Huntington’s disease like-2 (HDL2) is a rare neurodegenerative disorder that is similar to HD. However, HDL2 patients do not have the HD-causing mutation: a repeating CAG sequence in the huntingtin gene that codes for the amino acid glutamine. This mutation results in the production of a chain of glutamines called a polyglutamine (or polyQ) tract within the mutant huntingtin protein. Instead, HDL2 is caused by a CTG/CAG repeat within a region of the Junctophilin-3 (JPH3) gene.
“Both HD and HDL2 brains contain a pathological hallmark called ‘intranuclear inclusions’ (NIs) that have a similar but not identical distribution pattern in the brain,” says senior study author, Dr. X. William Yang, from the Semel Institute at the University of California, Los Angeles. “The NIs in HD contain mutant huntingtin protein, but those in HDL2 do not. Therefore, the pathogenic origins of NIs in HDL2 and the mechanisms underlying HDL2 pathogenesis remain to be uncovered.”

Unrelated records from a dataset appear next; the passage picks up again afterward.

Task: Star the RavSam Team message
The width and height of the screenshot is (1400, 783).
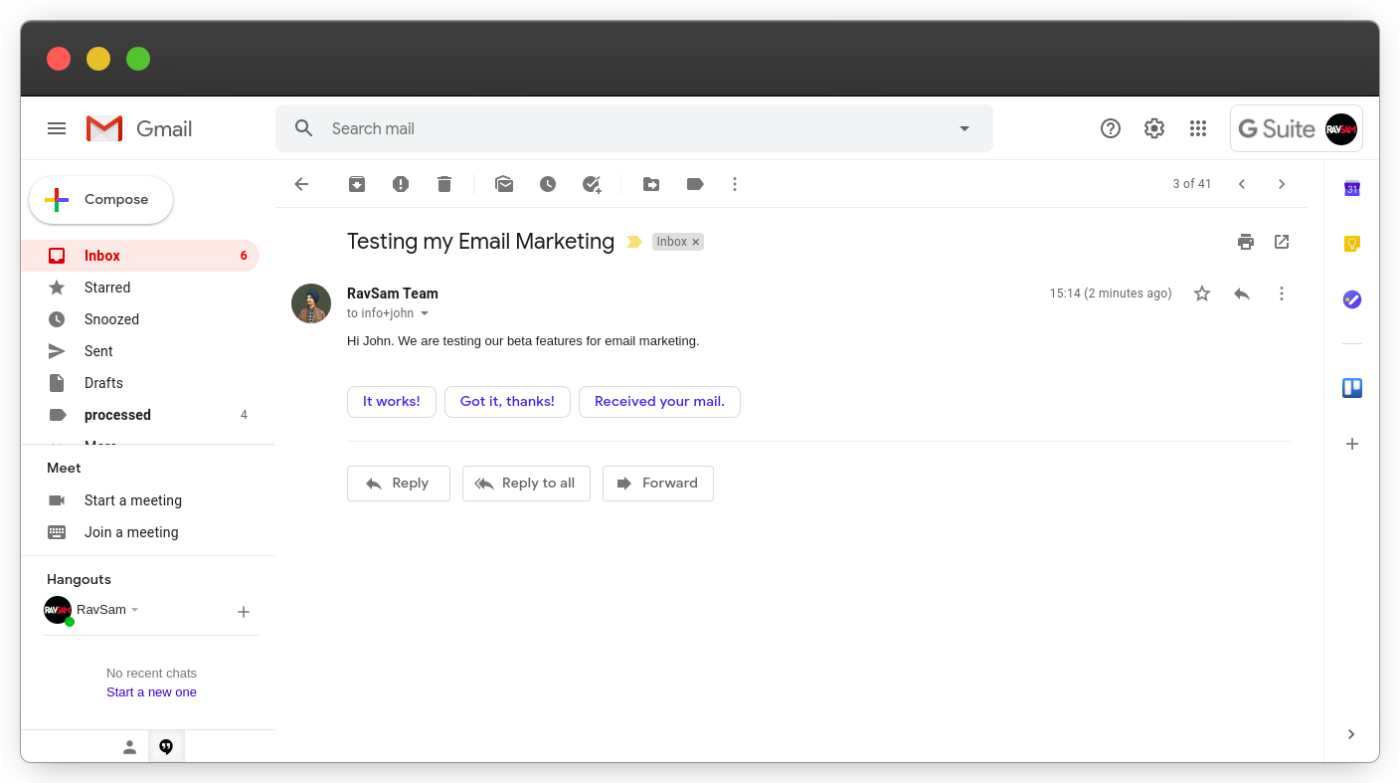Action: click(1201, 293)
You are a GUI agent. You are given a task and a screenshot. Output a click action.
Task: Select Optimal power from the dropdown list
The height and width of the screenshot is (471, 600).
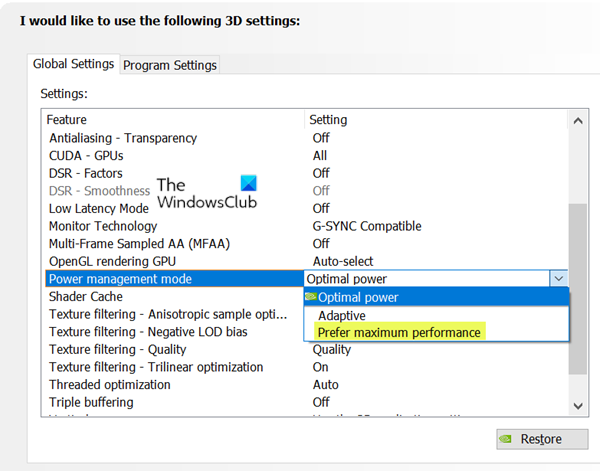click(x=358, y=297)
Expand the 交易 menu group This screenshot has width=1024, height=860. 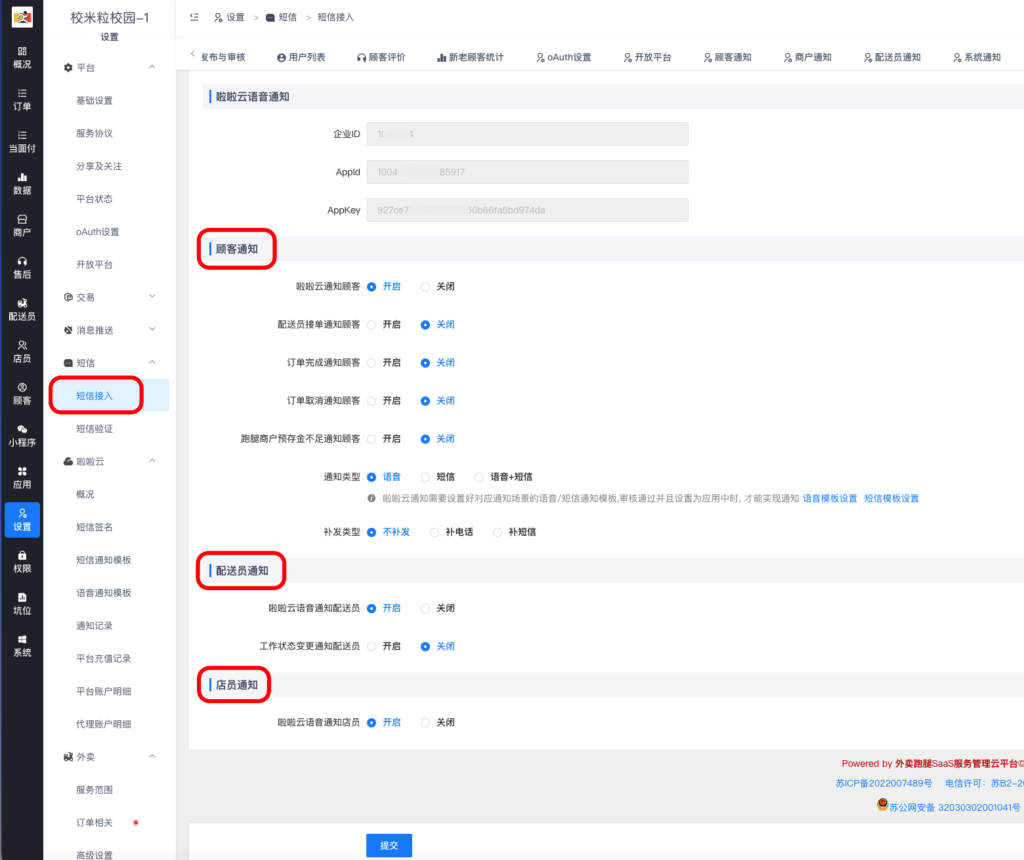pos(88,296)
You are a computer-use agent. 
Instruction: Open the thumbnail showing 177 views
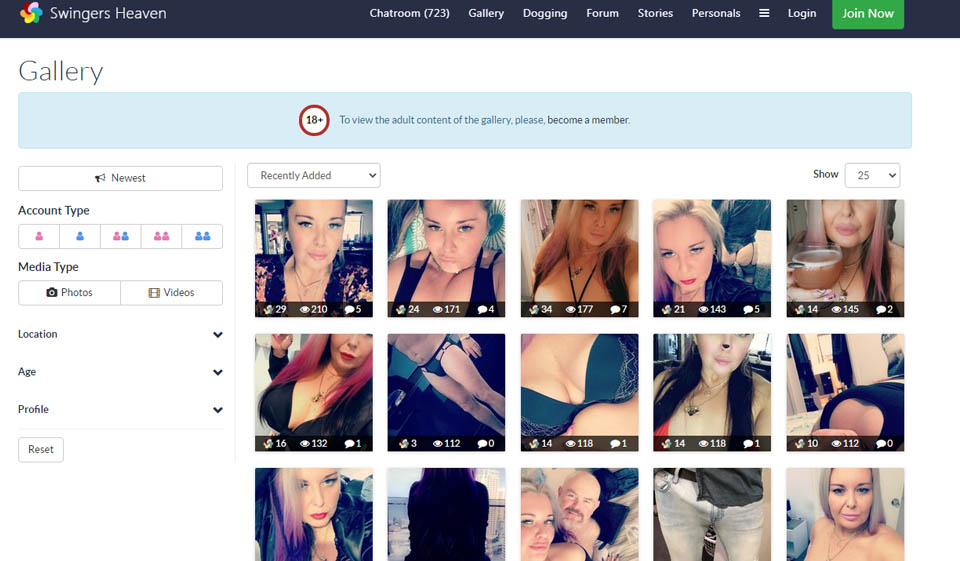(x=579, y=250)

To gain new insight into HDL2, Dr. Yang and colleagues at UCLA, and collaborators led by Dr. Russell Margolis at Johns Hopkins University, developed a series of bacterial artificial chromosome (BAC)-mediated transgenic mouse models of HDL2 (BAC-HDL2) that contain an expanded CTG/CAG repeat in the human JPH3 gene, as well as control BAC mice with a nonexpanded CTG/CAG repeat. BACs have been shown to be useful for modeling genetic diseases because they allow introduction of a large piece of human DNA carrying the disease mutation into the mouse genome, thereby permitting the accurate expression of the disease gene similar to that in the patient.
The researchers found that the BAC-HDL2 mice exhibited several key characteristics found in HDL2 patients, including age-dependent motor deficits, selective forebrain atrophy, and brain region-specific distribution of NIs. Molecular analysis revealed that a novel promoter was driving expression of an unexpected section of DNA which encoded a polyQ protein. Importantly, BAC-HDL2, but not control BAC mice, accumulated polyQ-containing NIs in a pattern that was remarkably similar to that seen in HDL2 patients.
The findings point to overlapping polyQ-mediated pathogenic mechanisms in HD and HDL2. “We have generated and characterized the first BAC transgenic mouse models of an HD-like disorder, HDL2,” concludes Dr. Yang. “Our analysis suggests that expression of a novel expanded polyQ protein could play a critical role in HDL2 pathogenesis and provides experimental evidence to suggest that HD and HDL2 may have overlapping polyQ-mediated disease mechanisms. Further elucidation of such mechanisms may provide therapeutic targets for both disorders.”